# Elevated Layout. How to make a Curved Gate?



## Chris Scott (Jan 2, 2008)

Anyone built an elevated layout with the lift gate to the inside of the loop on the curve? I'm force into this predicament. 

It would seem there are two ways to make the gate;
1. The gate square cut |___| so the gate lifts straight up. 
2. The gate as a section cut out of the curve. The ends at the radian angle of a section cut out of the curve /___\ . This seems to me to make lifting the gate very awkward as the gate will rotate about the angle. 

The curve radius; inner / outer loop 13' / 14'. Problem is keeping the track curve radius through the track cut for the gate. I plan to stagger the rail cut by about 2-3"

Neither approach to the gate would seem to make the track mating requirement any easier to ensure the track remains at the curve than the other. I have a Train-Li for the bending task. 

Tip's, techniques, and or warnings appreciated. .


----------



## Brandon (Jul 6, 2011)

I'm faced with the same. I used 4" x 1/4" redwood and soaked it and built a ladder structure in a jig (I had to make 4 of them). It all went downhill when I cut them to hinge the bridge. I'm not sure if I cut them too soon as the redwood radius lost some of it's curve, more in some areas of the bends than others. Maybe it was the wood, maybe it was the 1 1/4" brads weren't strong enough and screws would have been better. 

Anyway, mine was to be temporary and a metal bridge would be constructed a few years later but this might get moved up since it's not working as well as I'd like. The metal bridge will likely be lift-out style than a hinged. 

Here's part of my build thread that has my attempt. 

http://forums.mylargescale.com/29-beginner-s-forum/20612-named-railway-build-thread-25.html


----------



## Dave Crocker (Jan 2, 2008)

I needed something similar to connect my train storage shed to my raised layout.
I decided to use aluminum. I cut sections out and bent it to shape.
Here are some pictures,
























I'm still working on the center support.


----------



## Gary Armitstead (Jan 2, 2008)

Russ Rutalj (MLS member) built this bridge on a curve on his elevated layout. 7 1/2 ft. radius. There are two 3/4 inch diameter pins on each end. These pins are removed, the bridge lifted out. We built the bridge as a separate piece and installed with screws. When the trackwork was finished and leveled and aligned, we drilled the pin holes. The screws were removed later and the entire bridge is then held in alignment. We slide large rail joiners in to align the rail. Works perfectly! The guide pins are an old tool makers trick for die set alignment.


----------



## Chris Scott (Jan 2, 2008)

*This is what I need, a gate that lifts up to allow access to inside the layout.*










*This Lift Gate or Lift Bridge just happens to also use a (fantastic) bridge structure on top of the section of the layout that lifts up. The bridge structure does an excellent job of camouflaging the gate, Note the offset hinge used. I'm not planning on a bridge structure just a section of the deck a the lift up bridge. 
*
*Hillman Rail Clamps makes a offset hinge for building a Lift Bridge (their term) and special rail clamps for the track;*

















More examples;

















*My concern is how to build a Lift Out Bridge on a curve.

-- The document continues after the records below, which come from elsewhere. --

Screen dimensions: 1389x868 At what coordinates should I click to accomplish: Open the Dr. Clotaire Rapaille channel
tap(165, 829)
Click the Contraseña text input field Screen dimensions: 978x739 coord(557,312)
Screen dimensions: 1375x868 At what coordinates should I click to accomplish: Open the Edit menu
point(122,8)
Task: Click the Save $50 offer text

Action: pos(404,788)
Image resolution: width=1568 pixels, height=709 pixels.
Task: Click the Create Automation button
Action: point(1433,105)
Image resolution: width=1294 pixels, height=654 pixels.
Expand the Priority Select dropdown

It would seem there are two ways to make the gate;
1. The gate square cut |___| so the gate lifts straight up. 
2. The gate as a section cut out of the curve. The ends at the radian angle of a section cut out of the curve /___\ . This seems to me to make lifting the gate very awkward as the gate will rotate about the angle. 

The curve radius; inner / outer loop 13' / 14'. Problem is keeping the track curve radius through the track cut for the gate. I plan to stagger the rail cut by about 2-3"

Neither approach to the gate would seem to make the track mating requirement any easier to ensure the track remains at the curve than the other. I have a Train-Li for the bending task.

Tip's, techniques, and or warnings appreciated. *

.

And now for the completely over the top Lift Bridge:
http://forums.mylargescale.com/16-track-trestles-bridges-roadbed/22214-lift-bridge-walkways.html


----------



## John J (Dec 29, 2007)

Does it have to be a Draw Bridge? You could always make a curved trestle and or bridge and put a hinge on one end and make it swing Laterally like a curved gate. You might have to put a wheel on the far end to support it.


----------



## Garratt (Sep 15, 2012)

I don't see a problem with the gate lifting on a curve. If the join was at right angles to the track it will curve over to one side when raised. It is possible to also to have the join cut at an angle or the circle's chord then the curved gate section would be more balanced when raised but will look skewed and odd. 
Depending of the height and how long the gate is and how you want the open gate to sit. If you want the open gate to sit raised it may be better to have the hinge on the chord of the circle so the open end is above the track where the end will not be walked into or if you intend to fold the track gate flat back over the approach track it will need to be joined at right angle to the track.
The hinge pivot centers have to be just above the top of the railhead so the hinged rails don't interfere with each other when opening. If they are too far above the railhead then the open end's rails will butt into each other. 

Andrew


----------



## mickey (Jan 28, 2009)

Has anyone reviewed te hillman hinges? It says brass plated but my experience with plated stuff is that outside it will base metal under the plating will start to rust through fairly quickly.


----------



## John J (Dec 29, 2007)

mickey said:


> Has anyone reviewed te hillman hinges? It says brass plated but my experience with plated stuff is that outside it will base metal under the plating will start to rust through fairly quickly.



I Have used Hillman clamps. rail bumpers and expansion Joint and never had any problem. They were the first clamps I used with track power. Nothing has ever rusted. 

I also used split Jaw. 

JJ


----------



## mickey (Jan 28, 2009)

I assume the clamps are like split jaw which are solid brass. The hing says plated but did not say plated over what?


----------